Autant que la musique russe, c’est la sienne même que M. Pedrell analyse en ces termes, et voici les traits par où il achève de la définir. « J’estime qu’il ne faut pas concentrer tout l’intérêt dans l’orchestre, sous peine de détruire l’importance que possède en réalité la voix dans le drame. L’orchestre ne doit pas exposer de ces thèmes qui réduisent les personnages à ne plus faire entendre que des fragmens de mélopée ou de récitatif, lesquels ne possèdent aucune valeur musicale et n’offrent pas un sens précis[2]. »

Mais tout cela — nous le répétons parce que l’auteur y insiste le premier — tout cela n’est que la forme, le procédé de la musique. C’est le fond et l’élément primitif, c’est en quelque sorte l’atome ou la cellule vivante, en un mot c’est la mélodie, que l’auteur de Los Pirineos s’est promis de renouveler et d’affranchir. Son œuvre maintenant va nous dire comment il y a réussi et si vraiment le musicien d’Espagne a su chanter, selon sa propre expression, avec la voix de sa patrie.


II

L’ouvrage de MM. Balaguer et Pedrell, qui participe de l’épopée autant que du drame, embrasse une période de près de soixante-dix ans. Il se divise en un prologue, où la voix d’un rapsode chante la gloire des Pyrénées, et trois tableaux ou « journées. » La première se passe en 1218, la seconde en 1245 et la troisième en 1285.
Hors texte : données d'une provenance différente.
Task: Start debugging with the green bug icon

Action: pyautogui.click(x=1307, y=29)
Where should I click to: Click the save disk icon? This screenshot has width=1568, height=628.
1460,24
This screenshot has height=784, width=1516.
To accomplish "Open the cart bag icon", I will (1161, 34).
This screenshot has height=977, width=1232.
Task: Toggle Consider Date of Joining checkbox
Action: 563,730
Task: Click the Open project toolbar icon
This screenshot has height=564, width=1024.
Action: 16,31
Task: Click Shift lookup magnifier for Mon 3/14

Première journée. La scène est au château de Foix. Deux trouvères exilés de Provence, Sicart et Miraval, y ont cherché refuge. Ils s’entretiennent du malheur des temps et de la guerre. Le comte est, dit-on, prisonnier du roi de France et pendant que dans Montségur assiégé ses troupes luttent encore, son autre ennemi, l’allié des Français, le légat du pape, vient prendre au nom du Saint-Siège possession de sa demeure. La comtesse ne saurait défendre le château, n’ayant autour d’elle que des femmes, des poètes, des musiciens et des jongleurs. Et pourtant elle ne craint rien, se souvenant que naguère, en un pareil danger, les dalles se soulevèrent d’elles-mêmes et que des

  1. Por nuestra musica, p. 10.
  2. Ibid., p. 35.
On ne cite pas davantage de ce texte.